Please write out exactly the line containing "Where should I" below and every line after it, through the last one, but leave out any pictures.

[Records excerpted from a collection]

--------------------

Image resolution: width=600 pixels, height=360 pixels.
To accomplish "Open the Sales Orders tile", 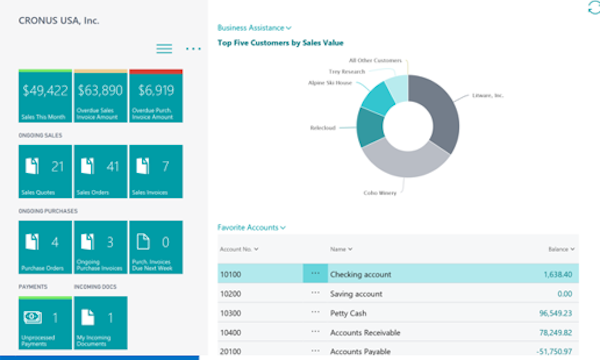I will 101,171.
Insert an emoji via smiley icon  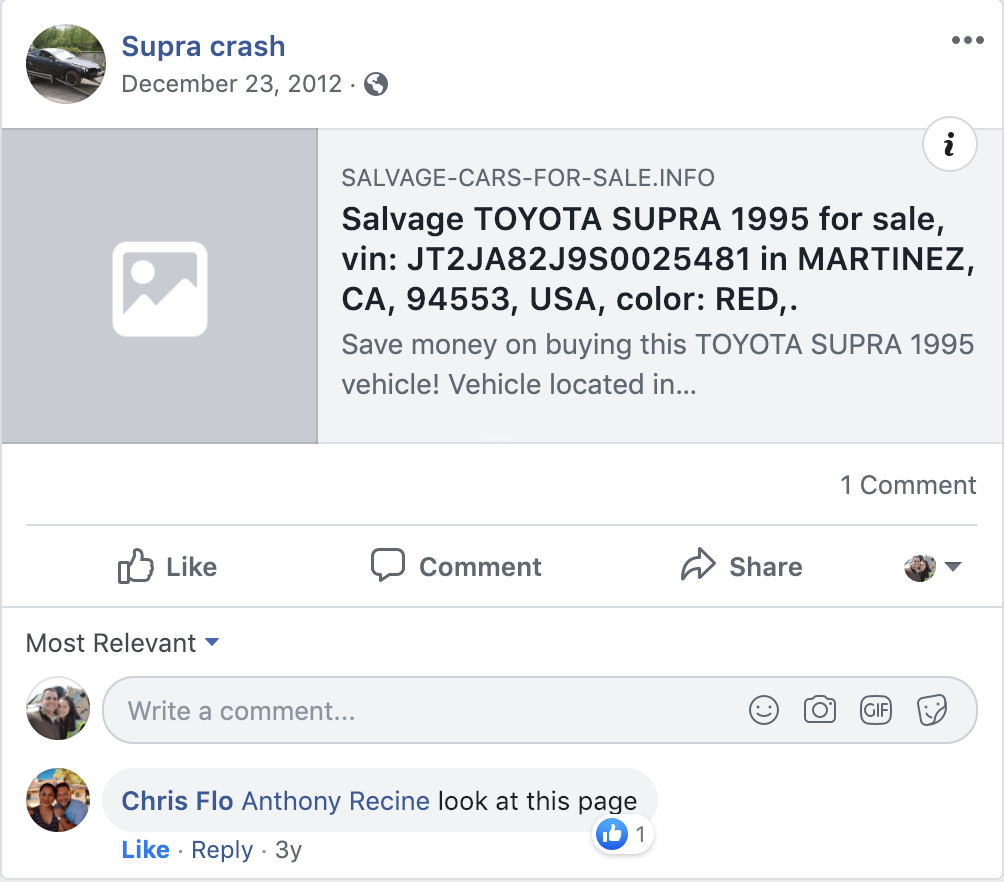[x=764, y=710]
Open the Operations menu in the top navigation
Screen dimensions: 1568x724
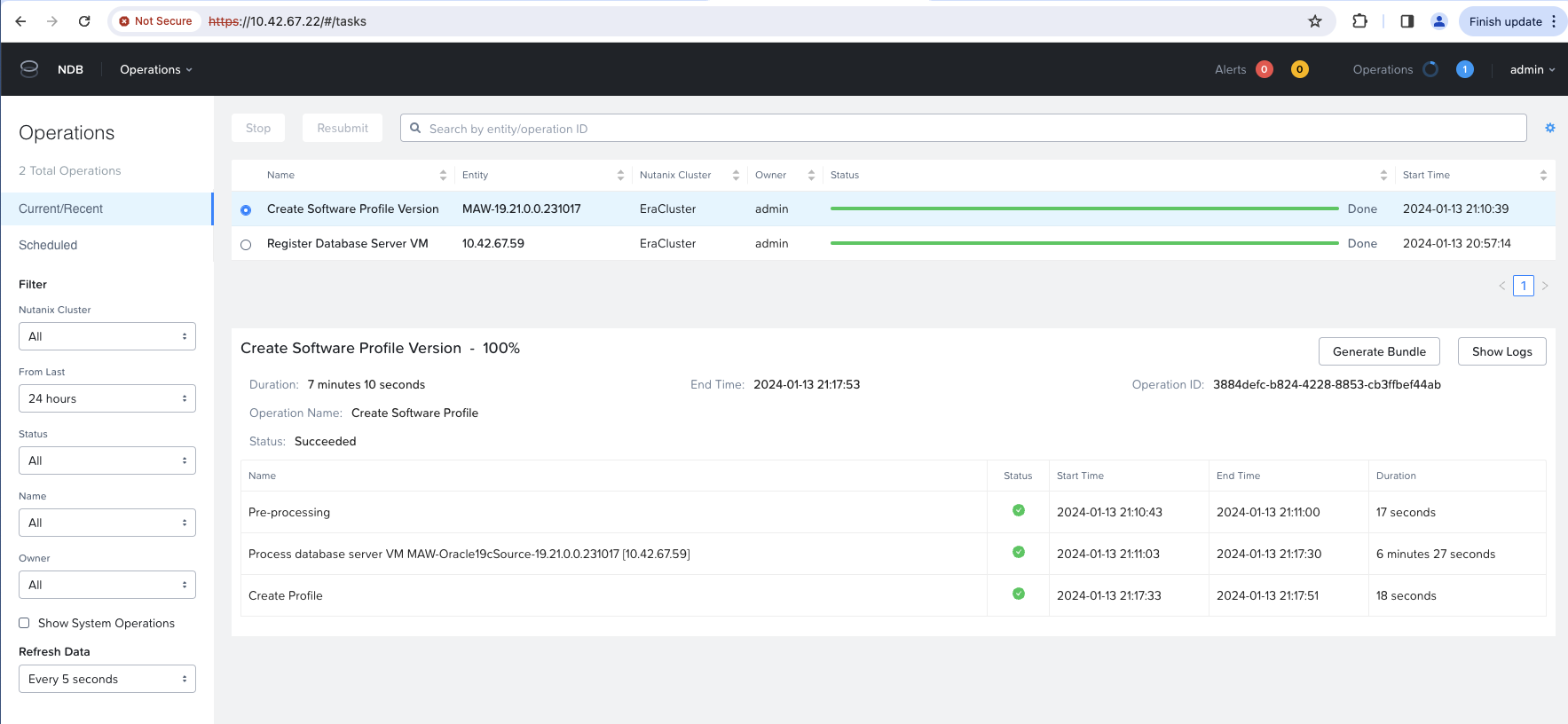[x=155, y=69]
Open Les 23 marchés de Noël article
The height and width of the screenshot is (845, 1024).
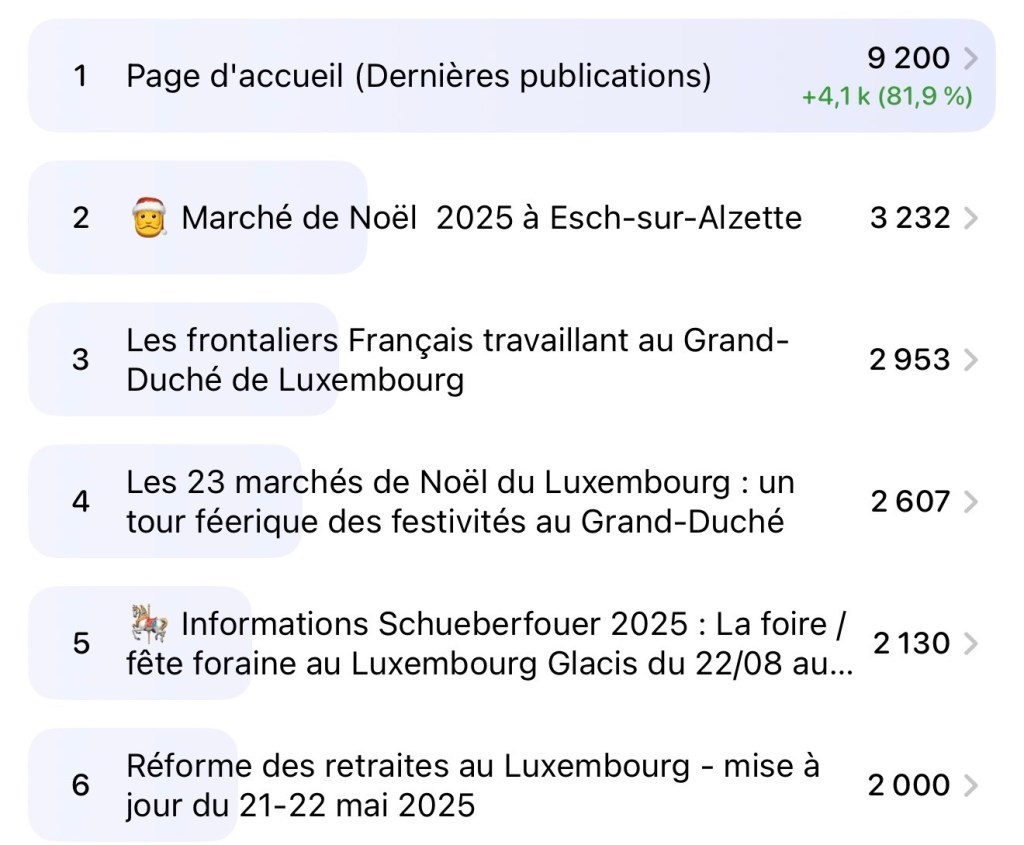459,501
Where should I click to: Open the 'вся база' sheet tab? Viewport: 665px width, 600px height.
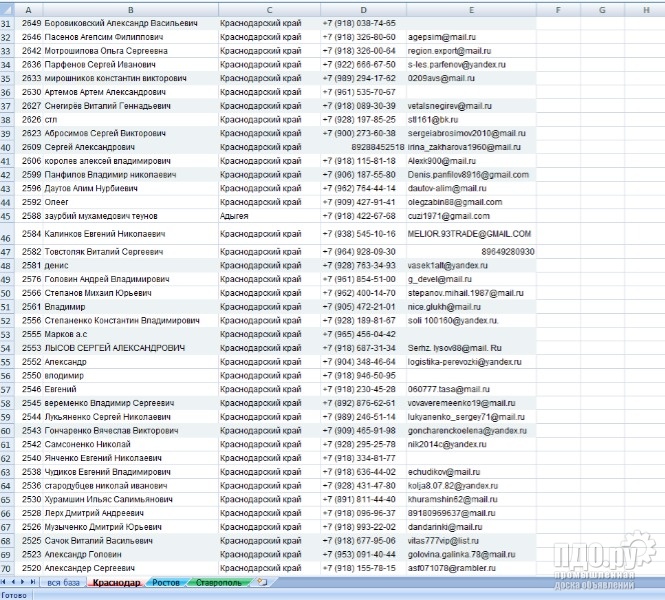[x=63, y=581]
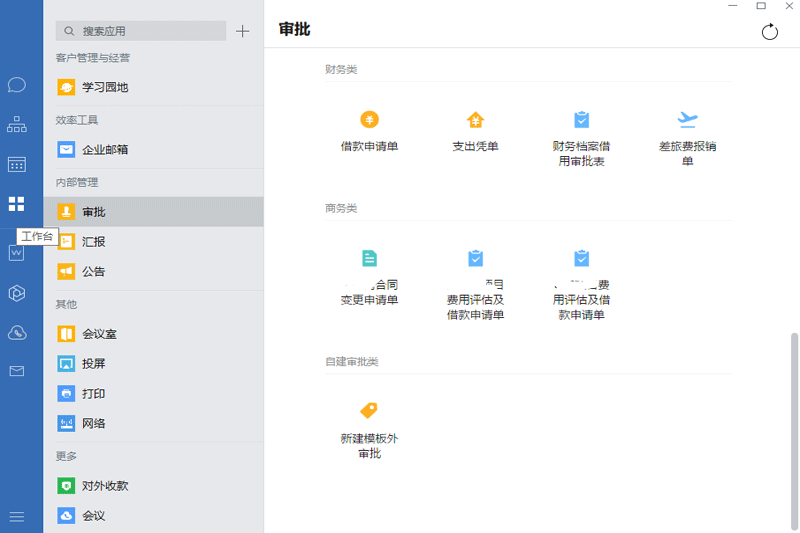Image resolution: width=800 pixels, height=533 pixels.
Task: Open 新建模板外审批 tag icon
Action: pyautogui.click(x=369, y=410)
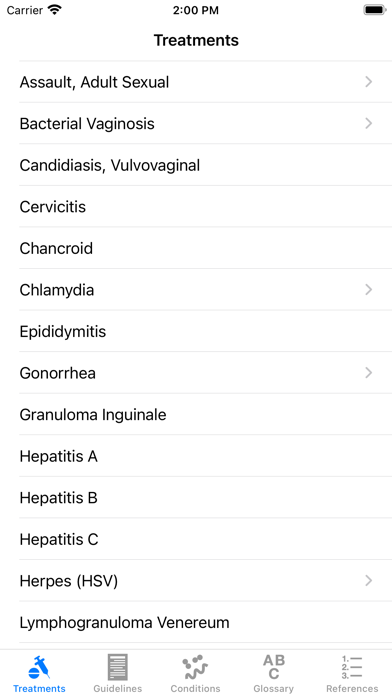Select Chancroid from the list
This screenshot has height=696, width=392.
coord(206,248)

--------------------

§ **WRITTEN REPLY**:
Where should I click to: Open the 'вся база' sheet tab? Viewport: 665px width, 600px height.
[x=63, y=581]
Image resolution: width=800 pixels, height=533 pixels.
Task: Open 新建模板外审批 tag icon
Action: pyautogui.click(x=369, y=410)
Select Chancroid from the list
This screenshot has height=696, width=392.
coord(206,248)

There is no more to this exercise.